Are you good with words?
Do you enjoy reading and writing?
Do you beat all your friends at Scrabble?
Do you know what is wrong with this sentence: “Between you and I, he’s hot!”*
If you answered “yes” to these questions, then you might want to consider a career in the publishing industry.
Careers in publishing usually require a BA degree (a major in English is sometimes preferred, but other liberal arts majors are often perfectly acceptable). Entry-level salaries are not very high (usually $35,000-$45,000), but the potential for advancement is good. And the work is very enjoyable for a certain type of person—such as ones who answer “yes” to the above questions.
Entry-level positions in publishing include proofreading and copyediting.
The proofreader checks to make sure that any corrections that an author or a copyeditor requests to be made to a manuscript have been made correctly by the typesetter or, in this day and age, paginator (a “paginator” is someone who takes electronic Word files and sets them up “in pages” to look like a book, using a program like QuarkXPress).
The copyeditor reads the author’s manuscript to make sure that it meets various criteria. These criteria will depend on the type of book in question, though at a minimum the copyeditor ought to catch mistakes of spelling and grammar in all types of books (except for intentional mistakes, such as in novels). The copyeditor also suggests general improvements to an author’s prose, making it more vivid, succinct, and readable.

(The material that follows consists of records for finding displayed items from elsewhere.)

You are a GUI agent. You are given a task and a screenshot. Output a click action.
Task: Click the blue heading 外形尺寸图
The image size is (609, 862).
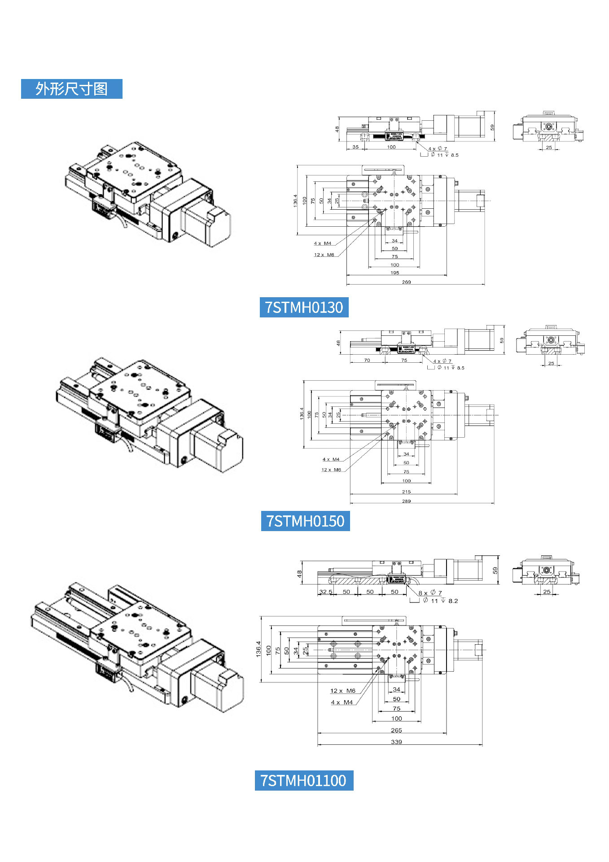71,89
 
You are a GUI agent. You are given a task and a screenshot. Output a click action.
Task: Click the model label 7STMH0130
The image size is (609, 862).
304,308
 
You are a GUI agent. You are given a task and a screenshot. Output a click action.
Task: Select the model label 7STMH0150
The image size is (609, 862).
305,521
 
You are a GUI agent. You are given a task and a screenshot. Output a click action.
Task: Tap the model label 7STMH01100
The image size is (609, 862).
304,781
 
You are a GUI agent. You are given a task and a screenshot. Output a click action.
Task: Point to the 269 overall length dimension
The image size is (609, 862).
406,282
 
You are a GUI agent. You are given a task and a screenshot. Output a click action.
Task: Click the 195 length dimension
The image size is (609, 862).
394,273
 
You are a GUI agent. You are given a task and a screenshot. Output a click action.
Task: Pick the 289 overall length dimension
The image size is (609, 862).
406,501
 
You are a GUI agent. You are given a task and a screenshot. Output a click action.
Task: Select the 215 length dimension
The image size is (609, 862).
406,492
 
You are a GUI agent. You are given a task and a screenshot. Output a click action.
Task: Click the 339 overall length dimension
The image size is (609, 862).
396,742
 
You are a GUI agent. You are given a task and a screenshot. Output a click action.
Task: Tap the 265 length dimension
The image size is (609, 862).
396,730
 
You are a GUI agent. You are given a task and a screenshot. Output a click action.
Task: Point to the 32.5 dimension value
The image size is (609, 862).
325,592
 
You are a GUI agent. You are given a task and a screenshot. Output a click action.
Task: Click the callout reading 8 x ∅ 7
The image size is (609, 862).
430,593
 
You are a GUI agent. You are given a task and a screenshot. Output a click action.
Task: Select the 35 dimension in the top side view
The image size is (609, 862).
355,147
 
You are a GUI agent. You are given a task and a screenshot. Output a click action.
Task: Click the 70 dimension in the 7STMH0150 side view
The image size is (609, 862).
367,360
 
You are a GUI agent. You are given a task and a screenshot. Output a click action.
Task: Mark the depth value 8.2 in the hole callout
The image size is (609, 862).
453,601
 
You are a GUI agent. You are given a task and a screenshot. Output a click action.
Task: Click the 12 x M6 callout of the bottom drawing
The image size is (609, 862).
342,691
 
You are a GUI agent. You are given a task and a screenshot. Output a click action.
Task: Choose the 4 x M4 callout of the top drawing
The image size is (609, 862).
322,243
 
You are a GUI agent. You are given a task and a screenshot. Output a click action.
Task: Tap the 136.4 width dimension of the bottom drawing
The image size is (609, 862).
258,649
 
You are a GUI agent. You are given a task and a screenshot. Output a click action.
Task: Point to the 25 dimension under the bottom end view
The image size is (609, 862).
547,592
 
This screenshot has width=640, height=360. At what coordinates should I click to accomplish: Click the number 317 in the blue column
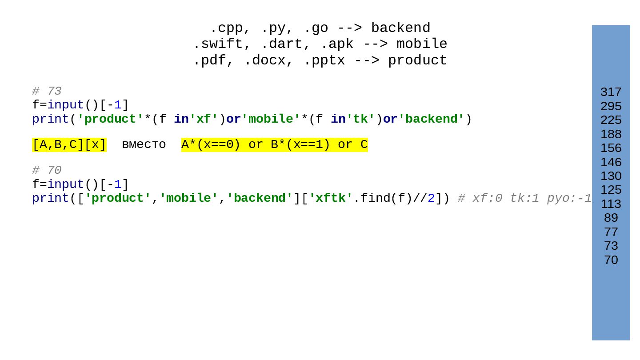click(x=611, y=92)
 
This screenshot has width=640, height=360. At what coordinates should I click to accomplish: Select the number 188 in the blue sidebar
click(x=611, y=134)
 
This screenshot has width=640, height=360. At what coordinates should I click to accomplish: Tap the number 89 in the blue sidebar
click(x=611, y=218)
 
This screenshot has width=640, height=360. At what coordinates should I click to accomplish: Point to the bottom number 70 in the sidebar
click(x=611, y=260)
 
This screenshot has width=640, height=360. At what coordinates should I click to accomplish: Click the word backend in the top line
click(x=400, y=28)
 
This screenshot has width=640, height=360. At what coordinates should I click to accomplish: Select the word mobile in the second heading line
click(x=421, y=44)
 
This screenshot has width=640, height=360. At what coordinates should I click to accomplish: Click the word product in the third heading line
click(x=417, y=60)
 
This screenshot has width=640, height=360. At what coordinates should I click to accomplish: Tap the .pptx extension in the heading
click(x=324, y=60)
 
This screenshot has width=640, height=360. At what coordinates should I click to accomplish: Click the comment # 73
click(x=47, y=91)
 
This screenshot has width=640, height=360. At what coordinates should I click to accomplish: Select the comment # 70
click(x=47, y=170)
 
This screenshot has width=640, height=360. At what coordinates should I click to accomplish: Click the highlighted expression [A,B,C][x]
click(x=69, y=145)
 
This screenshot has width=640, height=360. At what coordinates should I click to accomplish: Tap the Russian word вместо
click(x=144, y=145)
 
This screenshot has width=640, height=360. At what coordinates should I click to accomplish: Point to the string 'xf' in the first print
click(x=204, y=119)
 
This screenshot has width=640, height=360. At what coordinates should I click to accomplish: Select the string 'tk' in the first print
click(x=360, y=119)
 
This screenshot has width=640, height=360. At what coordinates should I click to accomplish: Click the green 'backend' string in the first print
click(x=431, y=119)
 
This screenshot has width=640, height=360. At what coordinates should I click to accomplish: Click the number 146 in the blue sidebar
click(x=611, y=162)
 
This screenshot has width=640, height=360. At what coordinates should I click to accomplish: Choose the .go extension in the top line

In addition, the copyeditor checks for factual errors, so a deep store of general information is also invaluable in this career. (Are you good at Jeopardy as well?) The copyeditor also enforces whatever elements of “house style” a particular publishing firm may impose on its authors (such as gender-neutral language, and the like). Finally, the copyeditor is the first line of defense against libel suits. As you can see, it is a position of some responsibility.
Farther up the chain of command is the acquisitions editor, who interacts directly with authors, solicits new manuscripts, negotiates contracts, and the like. These are the folks who get invited to the great parties!
In a word, publishing is a bookworm’s paradise.
*The sentence should read: “Between you and me, he’s hot!” The reason is that in this sentence the first-person pronoun is the object of the preposition “between,” and as such must be in the accusative case (“I” is nominative; “me” is accusative).